Three months later, with the team sitting a couple games out of the final playoff spot in the competitive Western Conference, the Clippers’ front office was having second thoughts. Dumping Griffin indicates that the Clippers are headed for a rebuild, but the assets they received in the trade have them off to a good start.
While losing their five-time All-Star, they gained two promising young players and will now have two first-round picks this June in one of the most talented drafts in recent history. Frankly, it was a surprise that dominant center DeAndre Jordan and likely 2018 Sixth Man of the Year Lou Williams weren’t also traded for younger assets. The team decided to hold onto Jordan, who can opt out after this season, and signed Williams to a three-year contract extension right before the deadline.
Though the Clippers should have also moved Jordan and/or Williams, it was still the correct move for the Clippers to ship off Griffin. Ultimately the team needs to look to the long-term, and this was the first major step.
As the Clippers moved towards a rebuild, the Lakers let the league know that they plan to return to relevancy sooner than thought — their trade was all about clearing up enough salary space to sign two players to maximum deals this summer.
Sure, it will be interesting to see how the mercurial but talented Thomas fits into the rotation with Lonzo Ball starting at point guard, but it won’t concern the team much because Thomas will be a free agent after this season.
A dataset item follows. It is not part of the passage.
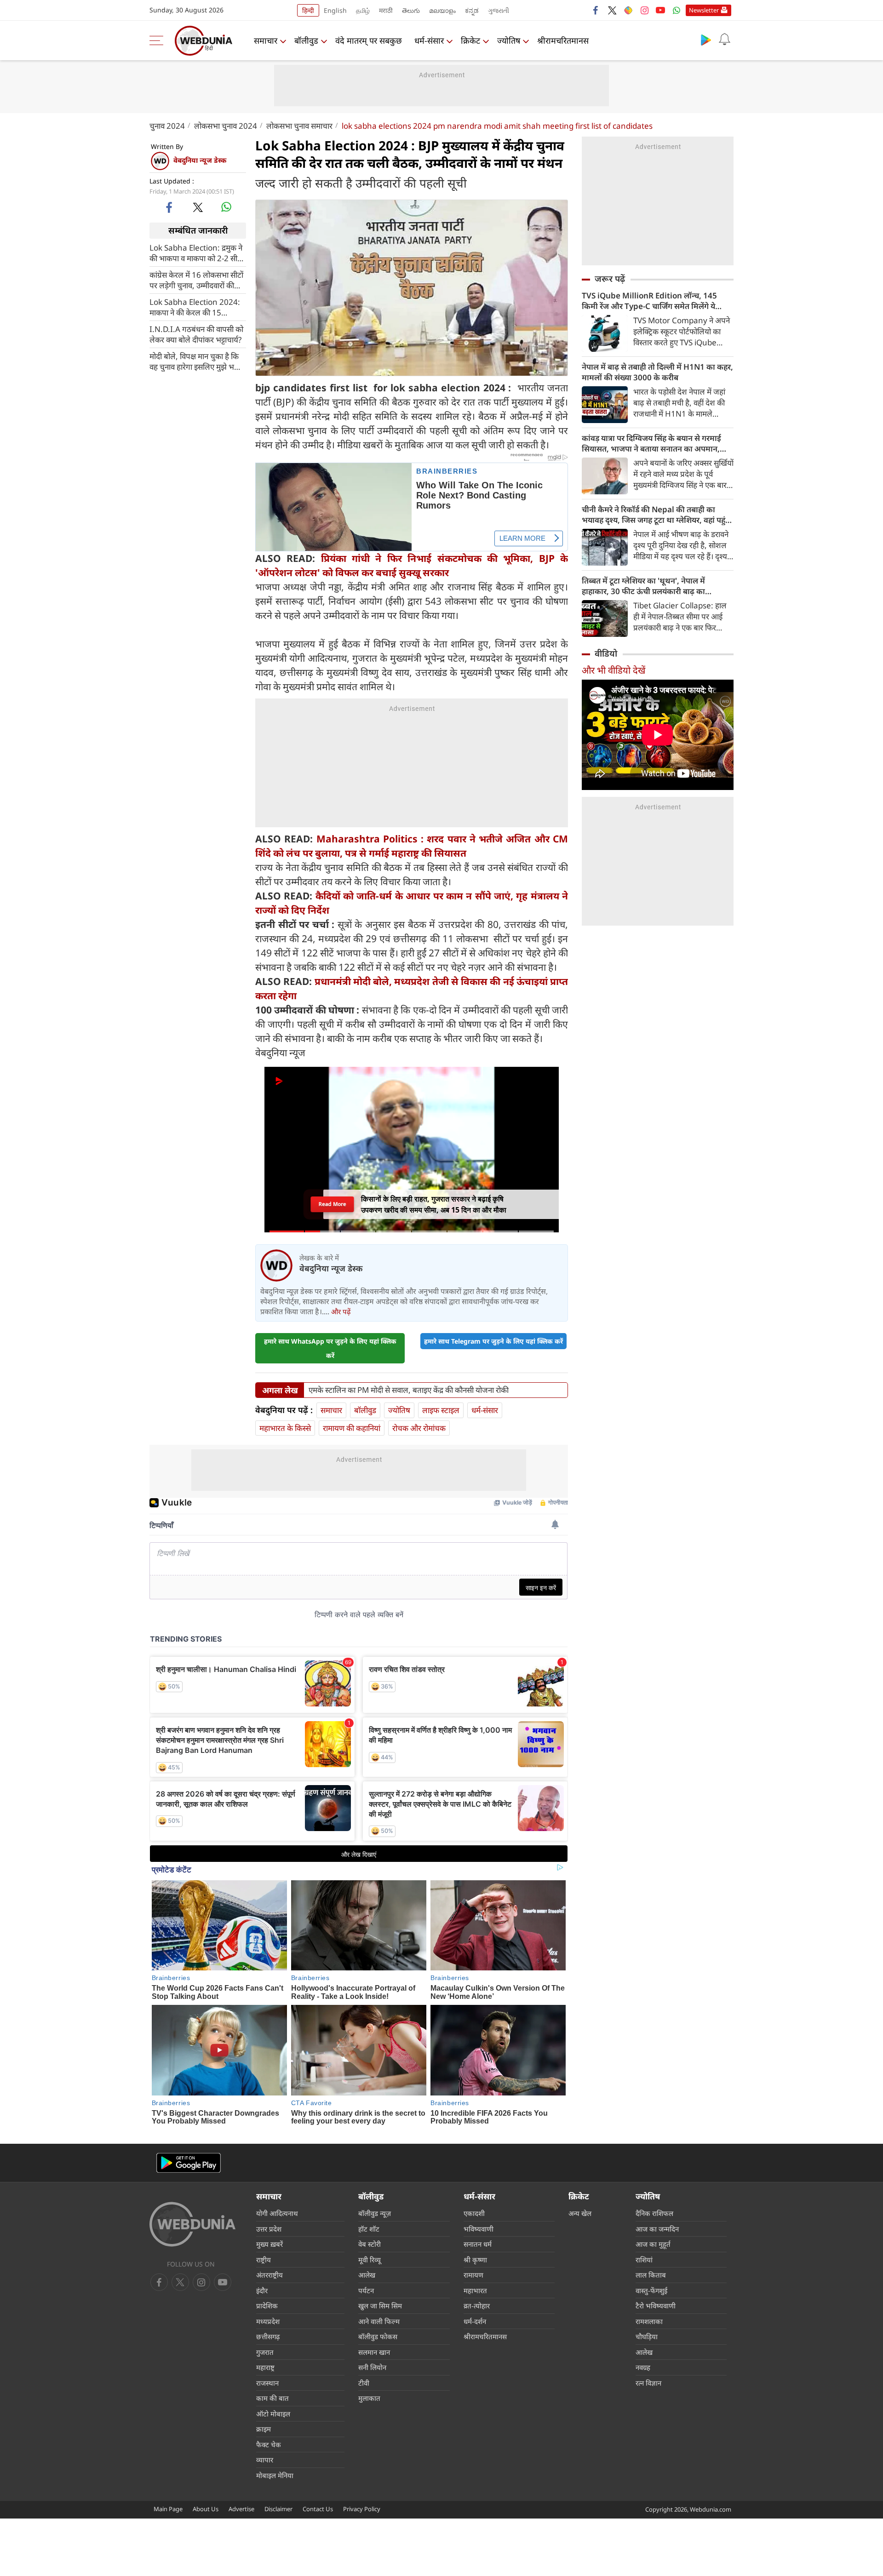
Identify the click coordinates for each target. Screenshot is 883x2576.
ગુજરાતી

Cleveland’s draft pick is also a big pick-up for the Lakers, who do not own their own first-round pick this year.
However, with superstars LeBron James, Paul George, and DeMarcus Cousins all potentially hitting the open market this summer, the Lakers’ main goal was freeing up enough money to lure two big names to Hollywood.
This was a move that will ultimately allow the Lakers to become a powerhouse once again, and now the door is open for superstars to come to Staples Center.
The two trades appear to signal a changing of the guard in Los Angeles; since the retirement of Kobe Bryant, the Clippers have been the best basketball team in L.A. But with the Clippers staring at a rebuild and the Lakers clearing space to pursue superstars, it looks like things are headed back towards tradition.